VII. Remissão para ordenamentos jurídicos complexos

Caso *
A sociedade imobiliária X, com sede efetiva em Lisboa, vendeu, por contrato
celebrado em Loures, a António, português, residente habitualmente no Texas (E.U.A.),
um imóvel situado no Estado do Texas.
Sabendo que nos E.U.A. não existe Direito interlocal ou DIP unificado, determine
qual a lei competente para regular o regime dos direitos reais sobre o imóvel.

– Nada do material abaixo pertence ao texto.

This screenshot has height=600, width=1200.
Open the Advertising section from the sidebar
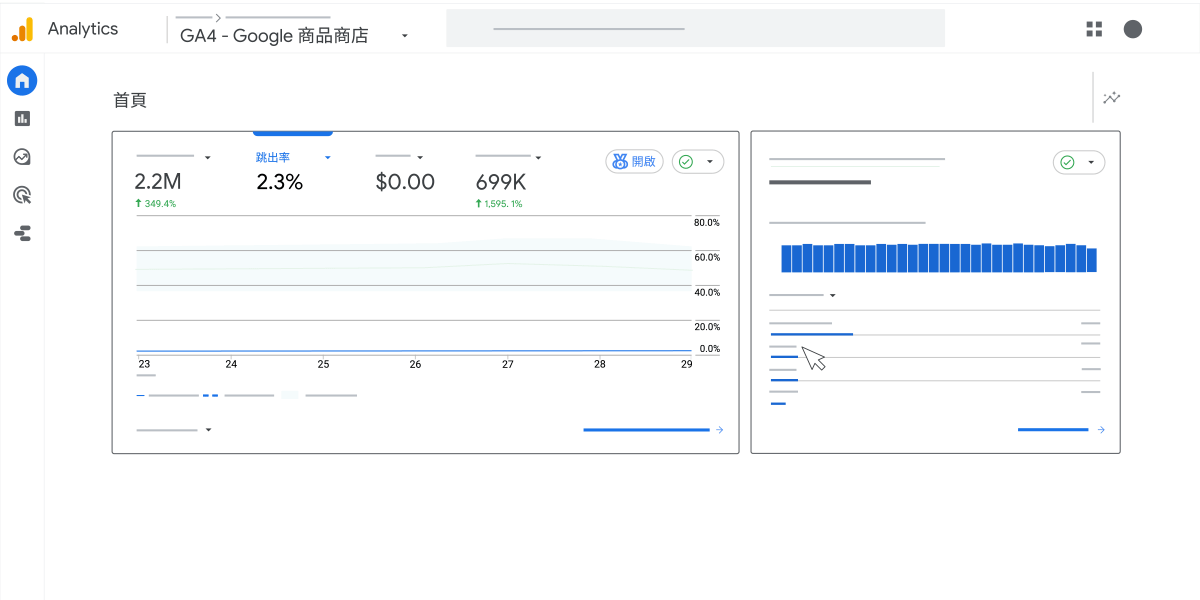22,194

Estamos perante um problema plurilocalizado, na medida em que a sociedade X tem
sede em Lisboa, e pretende celebrar um contrato com A, português residente nos
EUA, de um imóvel sito no Texas. A situação tem contacto com mais de uma OJ
sendo objeto de DIP.
Esta matéria encontra-se regulada no artigo 46º CC (não fazemos qualificação pois no
caso não temos indicação de normas materiais dos diferentes estados para
identificarmos o conceito-quadro), que no nr1 define que o regime é definido pela lei
do Estado em cujo território as coisas se encontrem situadas – no caso, o imóvel está
situado no Texas, EUA, sendo esta a L2. Sendo os EUA um OJ complexo ou
plurilegislativo, temos de analisar o artigo 20ºCC.
O art 20º, nº 1 determina que, se em razão da nacionalidade, for competente a lei de
um Estado em que existem diferentes sistemas legislativos locais (como aqui
acontece, pois que a lei portuguesa remete a questão para a lei americana), então é o
direito interno desse Estado que fixa, em cada caso, o sistema aplicável. No fundo,
manda o art 20º, nº 1 que se determine se o Estado em questão apresenta, ou não,
direito interlocal unificado. É-nos dito que não.

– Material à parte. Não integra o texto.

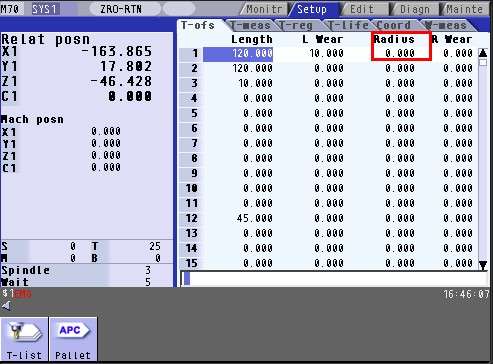Click the data input bar below table
Viewport: 493px width, 364px height.
(333, 279)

Segue-se então a análise do art 20º, nº 2 – a primeira parte manda olhar para o direito
internacional privado do mesmo Estado. É-nos também dito que o mesmo não existe,
pelo que a questão é remetida para o art 20º, nº 2, 2ª parte. Aí, considera-se como lei
pessoal do interessado a lei da sua referência habitual. A é quem quer constituir o
direito real, pelo que o mesmo é português com residência nos EUA – a norma manda
aplicar a lei dos EUA.

NOTA: Se o elemento de conexão não for a nacionalidade, o caso não é contemplado


pelo art. 20º CC. ISABEL COLLAÇO indica que há uma lacuna que nos faz aplicar
analogicamente o artigo 20º. Quer isto dizer que, no caso de remissão para um
ordenamento complexo de base territorial se deve sempre atender ao Direito Interlocal
e ao DIPrivado unificados de que o ordenamento complexo disponha. como proceder
se não houver Direito Interlocal nem DIPrivado unificados? -> Se a remissão operada
pela norma de conflitos apontar para um determinado lugar no espaço ou diretamente
para determinado sistema local, há que entender a remissão operada pela norma de
conflitos como uma remissão para o sistema local. Quando os elementos de conexão
apontam para um determinado lugar no espaço, há que considerar os sistemas locais
como se fossem autónomos e entende-se que a norma de conflitos, ao remeter para
um lugar no espaço, está a remeter indiretamente para o sistema que aí vigora.